6.1 The Subscriber hereby agrees to keep confidential all information which may be provided to the Subscriber relating to the business and affairs of the Co-operative upon becoming a shareholder of the Co-Operative, and not to distribute or otherwise make available any such information to any other person or otherwise exploit any such information.
7.1 The Subscriber shall execute and deliver such additional instruments, certificates and other documents as may be required or requested by the Co-Operative, acting reasonably, to permit the purchase of the Shares or otherwise to carry out the provisions and intent of this Subscription Agreement.
8.1 No rights or obligations of the Subscriber hereunder may be assigned without the prior written consent of the Co-Operative.

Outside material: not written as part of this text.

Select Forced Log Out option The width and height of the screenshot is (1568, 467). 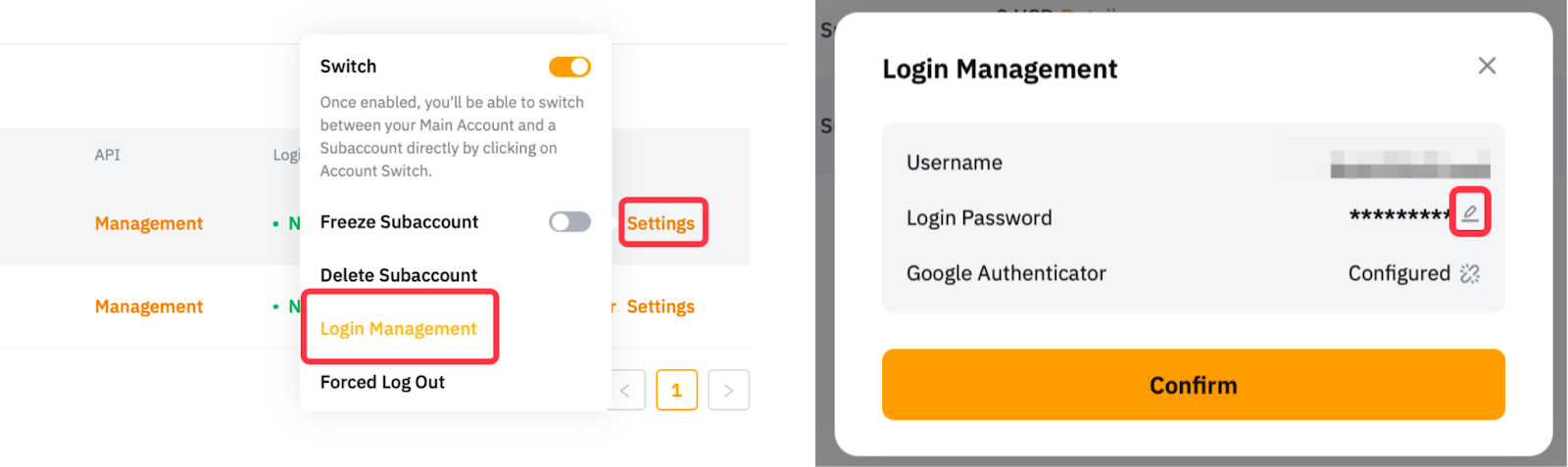pyautogui.click(x=382, y=382)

9.1 This Subscription Agreement shall be governed by and construed in accordance with the laws of the Province of Ontario and the federal laws of Canada applicable therein. The Subscriber irrevocably attorns to the non-exclusive jurisdiction of the Courts of Ontario with respect to any matters arising out of this Subscription Agreement.
10.1 The Co-operative shall be entitled to rely on delivery by facsimile or electronic PDF of an executed copy of this Subscription Agreement by Subscriber and acceptance by the Co-operative of that delivery shall be legally effective to create a valid and binding agreement between the Subscriber and the Co-operative in accordance with the terms of this Subscription Agreement.
11.1 Time shall be of the essence in this Subscription Agreement and every part hereof and no extension or variation of this Subscription Agreement shall operate as a waiver of this provision.
12.1 This Subscription Agreement constitutes the only agreement between the Co-operative and Subscriber with respect to the subject matter hereof and shall supersede any and all prior negotiations and understandings and there are no representations, warranties, covenants or other agreements relating to the subject matter hereof except as stated or referred to herein or therein. This Subscription Agreement shall be read with such changes in number and gender as the context or reference to parties may require.
13.1 This Subscription Agreement shall enure to the benefit of and be binding upon the parties hereto and their respective heirs, executors, administrators, legal personal representatives, successors and permitted assigns.